"""

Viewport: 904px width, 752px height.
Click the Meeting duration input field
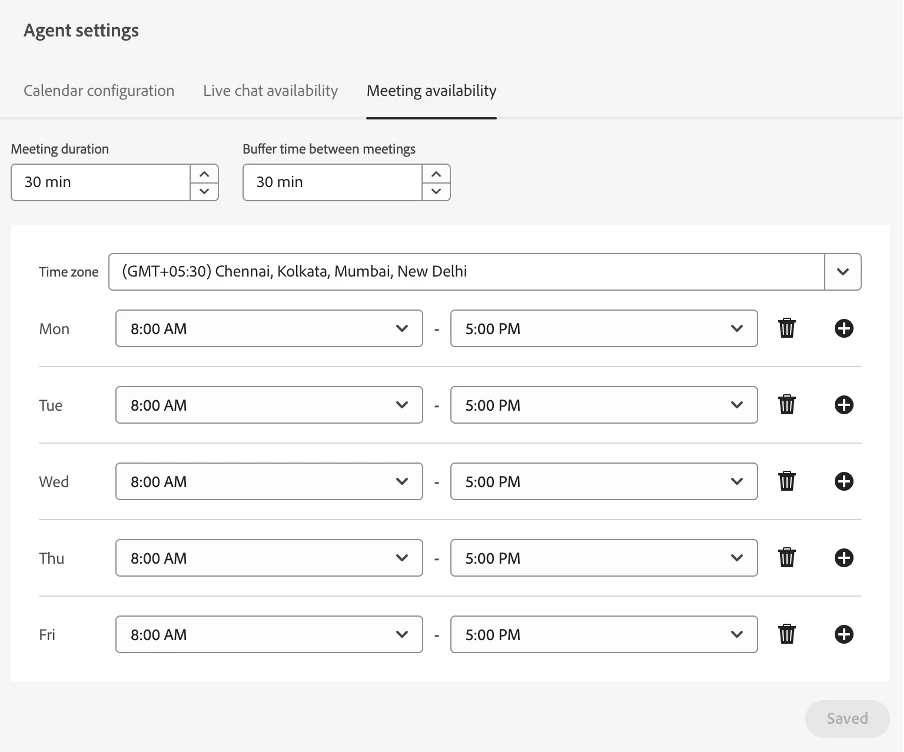tap(100, 182)
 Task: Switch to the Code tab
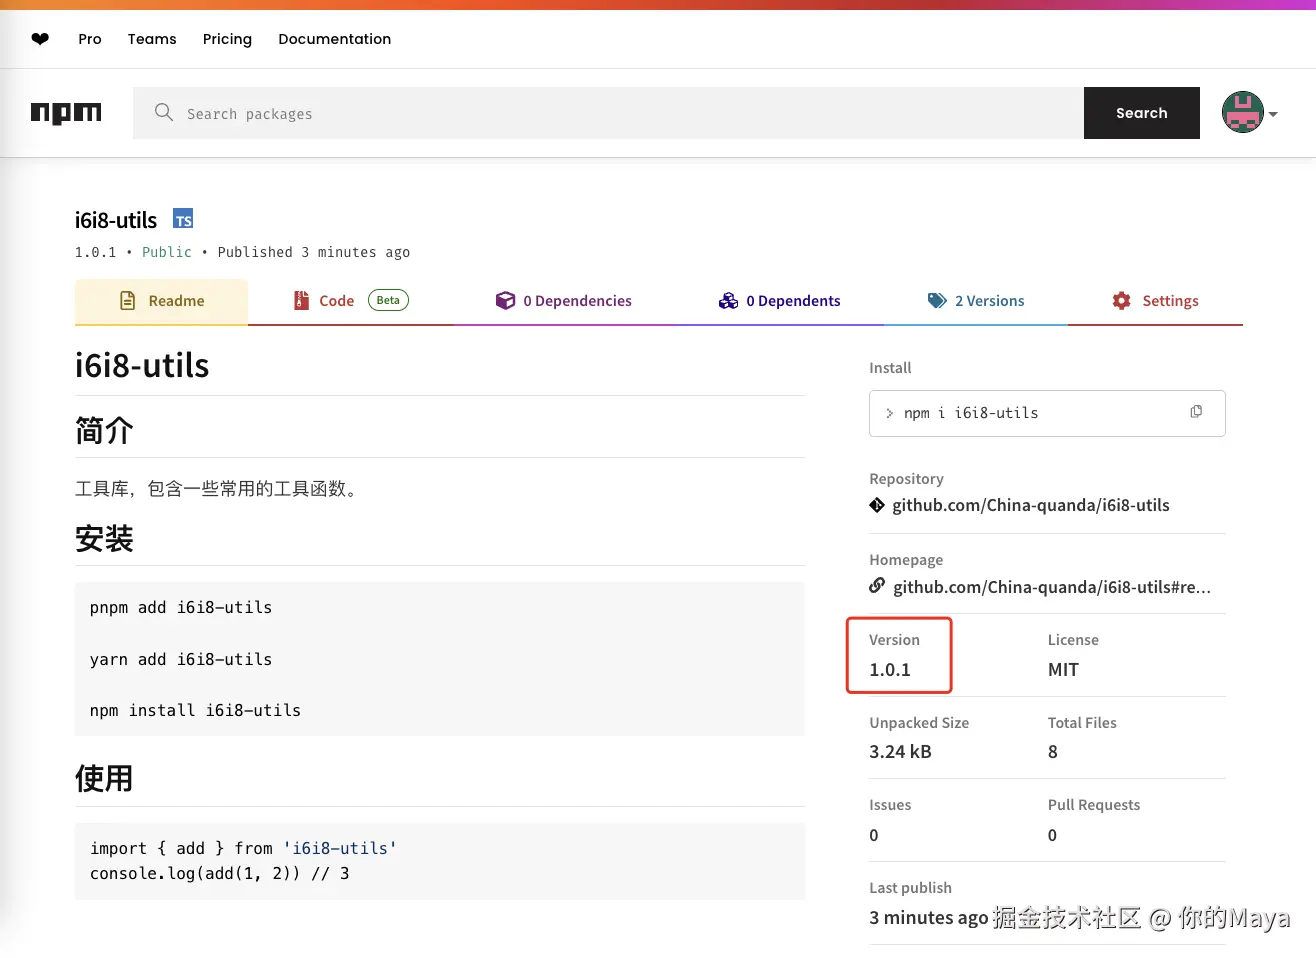click(337, 300)
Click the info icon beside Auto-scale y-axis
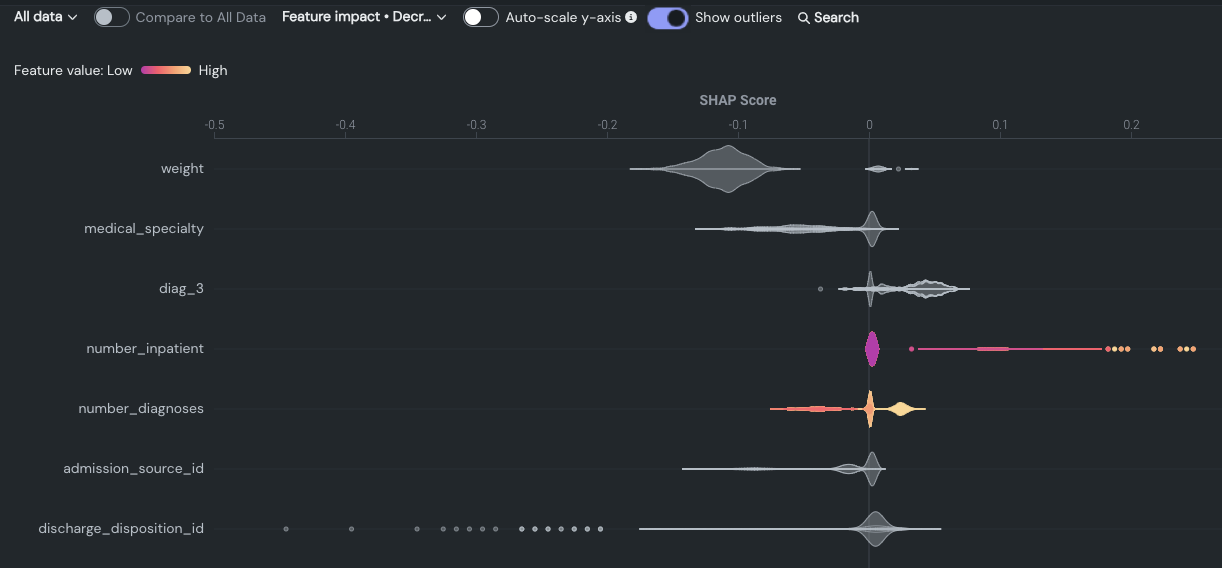Screen dimensions: 1222x568 pyautogui.click(x=631, y=17)
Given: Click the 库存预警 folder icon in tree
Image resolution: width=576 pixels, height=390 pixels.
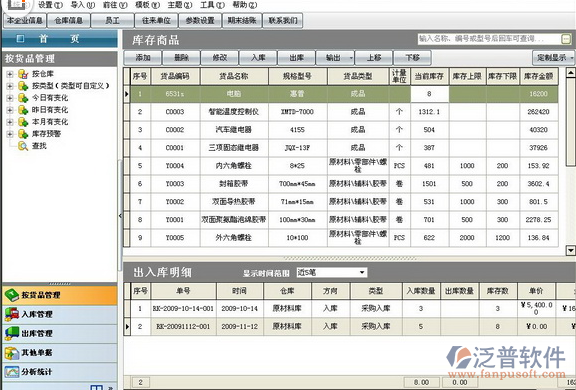Looking at the screenshot, I should click(23, 134).
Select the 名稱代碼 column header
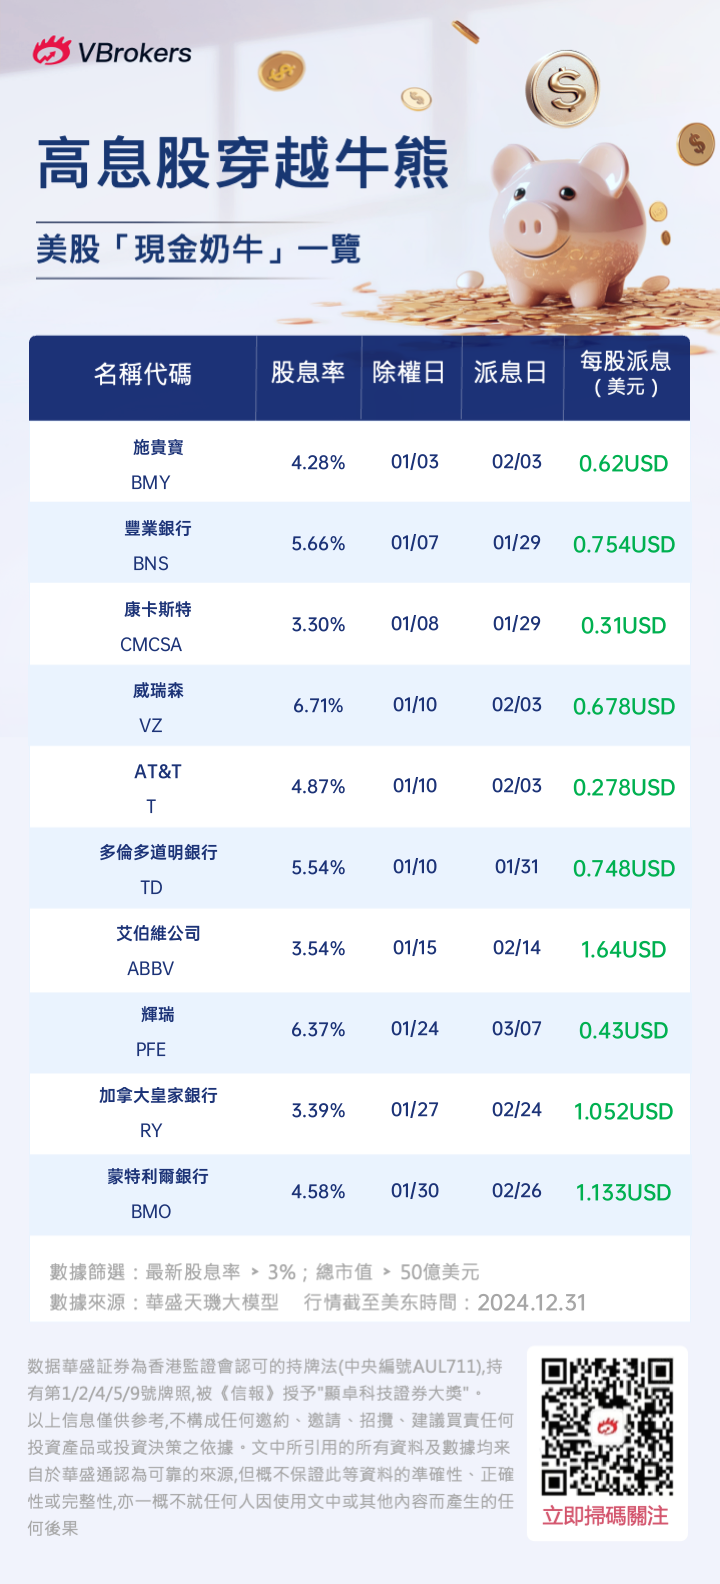This screenshot has width=720, height=1584. 143,374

"""

[Exercise objective]
Leave out the pictures, and write out exactly the lines from the line containing "Given: Click the 库存预警 folder icon in tree" through the end of the records above.

[Answer to the exercise]
Given: Click the 库存预警 folder icon in tree
Image resolution: width=576 pixels, height=390 pixels.
Looking at the screenshot, I should click(23, 134).
Select the 名稱代碼 column header
This screenshot has width=720, height=1584. 143,374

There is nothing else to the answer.